Like Lisa Biagiotti’s 2014 documentary Deepsouth, Quiet Heroes speaks to the faith-based stigma that exacerbated the death count of those infected with the disease. In Utah, The Church of Jesus Christ of Latter Day Saints, condemning homosexuality and citing the importance of family in the afterlife, encouraged mothers to disown their afflicted children. Politically, the LDS church debated moving the afflicted en masse to a local island. They also fought to make it illegal for AIDS patients to marry or continue to be married. And it seems as though this early and efficient backlash against legal protections for gay people set the stage for Proposition 8, a 2008 ballot measure against gay marriage that was overwhelmingly funded by the LDS church. Male and female patients alike fought to leave their families humble sums while managing the extreme cost of inefficient early medications like AZT. As one of Dr. Ries’ patients observes, poverty became a vicious cycle: he felt better when he worked, but couldn’t afford the medications unless he was unemployed and acquiring disability insurance.

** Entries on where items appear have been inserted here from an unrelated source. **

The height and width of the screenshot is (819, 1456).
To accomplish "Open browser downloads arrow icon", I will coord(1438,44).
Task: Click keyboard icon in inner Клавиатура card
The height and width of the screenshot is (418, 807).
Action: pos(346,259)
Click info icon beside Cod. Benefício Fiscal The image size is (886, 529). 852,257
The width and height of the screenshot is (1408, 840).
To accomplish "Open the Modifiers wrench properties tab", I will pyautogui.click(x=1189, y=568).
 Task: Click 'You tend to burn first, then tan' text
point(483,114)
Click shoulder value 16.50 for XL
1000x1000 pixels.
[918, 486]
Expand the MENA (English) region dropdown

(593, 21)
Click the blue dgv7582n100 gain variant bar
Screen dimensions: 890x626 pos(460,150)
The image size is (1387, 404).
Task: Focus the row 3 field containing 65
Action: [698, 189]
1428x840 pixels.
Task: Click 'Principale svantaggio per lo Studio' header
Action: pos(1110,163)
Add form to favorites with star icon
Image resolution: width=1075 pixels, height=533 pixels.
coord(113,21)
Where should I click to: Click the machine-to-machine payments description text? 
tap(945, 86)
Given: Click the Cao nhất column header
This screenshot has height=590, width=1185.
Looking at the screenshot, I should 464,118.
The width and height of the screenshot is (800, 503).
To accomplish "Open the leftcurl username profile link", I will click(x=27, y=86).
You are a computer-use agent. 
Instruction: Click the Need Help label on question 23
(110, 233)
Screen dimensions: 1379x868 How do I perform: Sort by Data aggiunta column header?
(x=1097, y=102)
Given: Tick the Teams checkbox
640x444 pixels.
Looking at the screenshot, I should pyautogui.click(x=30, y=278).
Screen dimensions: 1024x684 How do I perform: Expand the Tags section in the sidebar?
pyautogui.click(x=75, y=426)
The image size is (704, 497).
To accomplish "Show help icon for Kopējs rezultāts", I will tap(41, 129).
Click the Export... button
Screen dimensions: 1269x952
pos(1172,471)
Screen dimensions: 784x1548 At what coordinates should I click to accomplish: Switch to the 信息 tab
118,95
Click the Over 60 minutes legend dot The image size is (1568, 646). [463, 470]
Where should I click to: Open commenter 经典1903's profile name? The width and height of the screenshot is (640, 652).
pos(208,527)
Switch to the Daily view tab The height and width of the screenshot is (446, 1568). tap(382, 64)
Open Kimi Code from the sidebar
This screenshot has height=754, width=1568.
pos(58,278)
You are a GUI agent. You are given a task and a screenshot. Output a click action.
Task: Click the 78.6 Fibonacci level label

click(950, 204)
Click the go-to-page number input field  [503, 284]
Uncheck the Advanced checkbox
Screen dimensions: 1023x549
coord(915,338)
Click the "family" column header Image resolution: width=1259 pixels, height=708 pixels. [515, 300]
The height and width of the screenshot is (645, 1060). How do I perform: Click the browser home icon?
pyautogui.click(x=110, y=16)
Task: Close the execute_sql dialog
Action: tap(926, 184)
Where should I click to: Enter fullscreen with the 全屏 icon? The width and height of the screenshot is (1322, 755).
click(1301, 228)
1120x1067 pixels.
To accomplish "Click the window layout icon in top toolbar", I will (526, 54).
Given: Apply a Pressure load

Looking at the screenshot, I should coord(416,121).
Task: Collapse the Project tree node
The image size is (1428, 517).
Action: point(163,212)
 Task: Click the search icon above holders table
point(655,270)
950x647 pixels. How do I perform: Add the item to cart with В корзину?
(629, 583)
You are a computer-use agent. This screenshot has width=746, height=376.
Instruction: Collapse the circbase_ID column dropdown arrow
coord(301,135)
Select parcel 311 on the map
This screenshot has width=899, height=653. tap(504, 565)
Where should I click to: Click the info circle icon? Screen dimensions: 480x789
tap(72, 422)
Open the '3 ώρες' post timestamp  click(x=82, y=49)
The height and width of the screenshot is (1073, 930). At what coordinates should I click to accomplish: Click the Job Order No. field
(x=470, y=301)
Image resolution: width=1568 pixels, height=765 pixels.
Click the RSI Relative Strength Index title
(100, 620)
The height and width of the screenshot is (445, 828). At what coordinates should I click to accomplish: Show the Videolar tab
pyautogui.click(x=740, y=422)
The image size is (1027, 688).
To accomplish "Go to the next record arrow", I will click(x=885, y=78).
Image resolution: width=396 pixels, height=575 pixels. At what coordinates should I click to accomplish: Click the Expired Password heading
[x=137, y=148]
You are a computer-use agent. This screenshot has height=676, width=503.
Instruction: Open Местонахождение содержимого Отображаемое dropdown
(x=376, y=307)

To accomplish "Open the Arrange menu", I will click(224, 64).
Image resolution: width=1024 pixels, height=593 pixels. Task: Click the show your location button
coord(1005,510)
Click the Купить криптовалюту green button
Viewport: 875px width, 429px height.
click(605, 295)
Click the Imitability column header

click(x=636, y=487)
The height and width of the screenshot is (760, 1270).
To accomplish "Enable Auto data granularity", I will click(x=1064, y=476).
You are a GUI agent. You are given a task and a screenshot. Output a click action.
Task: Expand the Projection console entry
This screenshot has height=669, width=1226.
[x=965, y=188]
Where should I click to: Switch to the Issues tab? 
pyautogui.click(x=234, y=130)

Above all else, Quiet Heroes is a film about the near-constant negotiations that are an essential part of saving lives: When does one make do with what they have? When does one rebel? How does one accept the consequences of a good deed in advance? Expressing detective-like curiosity about early AIDS cases, Dr. Ries quickly learned that the only hospital that would allow her to see patients within its facility was the modestly equipped Holy Cross. Dr. Ries, who inherited her parent’s anti-catholic leanings, moved into an office in the hospital, where she would make her rounds with a lump in her throat until she learned that the nuns, who championed patient comfort above all else, were on her side. When Dr. Ries, admittedly disorganized, needed a right-hand woman, she encouraged Maggie Snyder, a meticulous nurse who wasn’t afraid to touch those under her care without gloves, to acquire her physician’s assistant certification. While Ries and Snyder didn’t initially view one another romantically, their time spent together in the trenches of America’s greatest public health crisis changed this. In one interview, Ries offers her partner in love and medicine a sweet, off-the-beaten-path compliment: Being with you is like being with nobody. Together, they regularly broke the law, like giving meds prescribed to deceased patients to those who still had a shot at life.
Everyone in Quiet Heroes keenly understands the necessity of solidarity. In one interview, a Mormon woman describes her decision to stay with her late husband despite him transmitting the virus to her; both would see Dr. Ries for treatment. Eventually, Mercy Cross put itself in debt by financing patients’ care and was forced to close. By that time, the medical establishment had a better understanding of AIDS and Dr. Ries and Maggie Snyder were able to find a new facility at a university hospital where they continued to serve until they retired.
There were hundreds upon hundreds of deaths in Salt Lake during the epidemic’s peak; Jenny Mackenzie doesn’t shy away from that harrowing reality, or the complex stories of patients who, eviscerated by the disease and prepared to die, refused the efficient drugs that finally arrived in the mid-1990s—to be a veteran of any war is to know loss. Caring for the dying never felt like useless work to Ries and Snyder. As a result, people across Utah were able to have a bit of time—a week, a year, and sometimes decades—when they had nothing else. Quiet Heroes is worthy of a loud round of applause.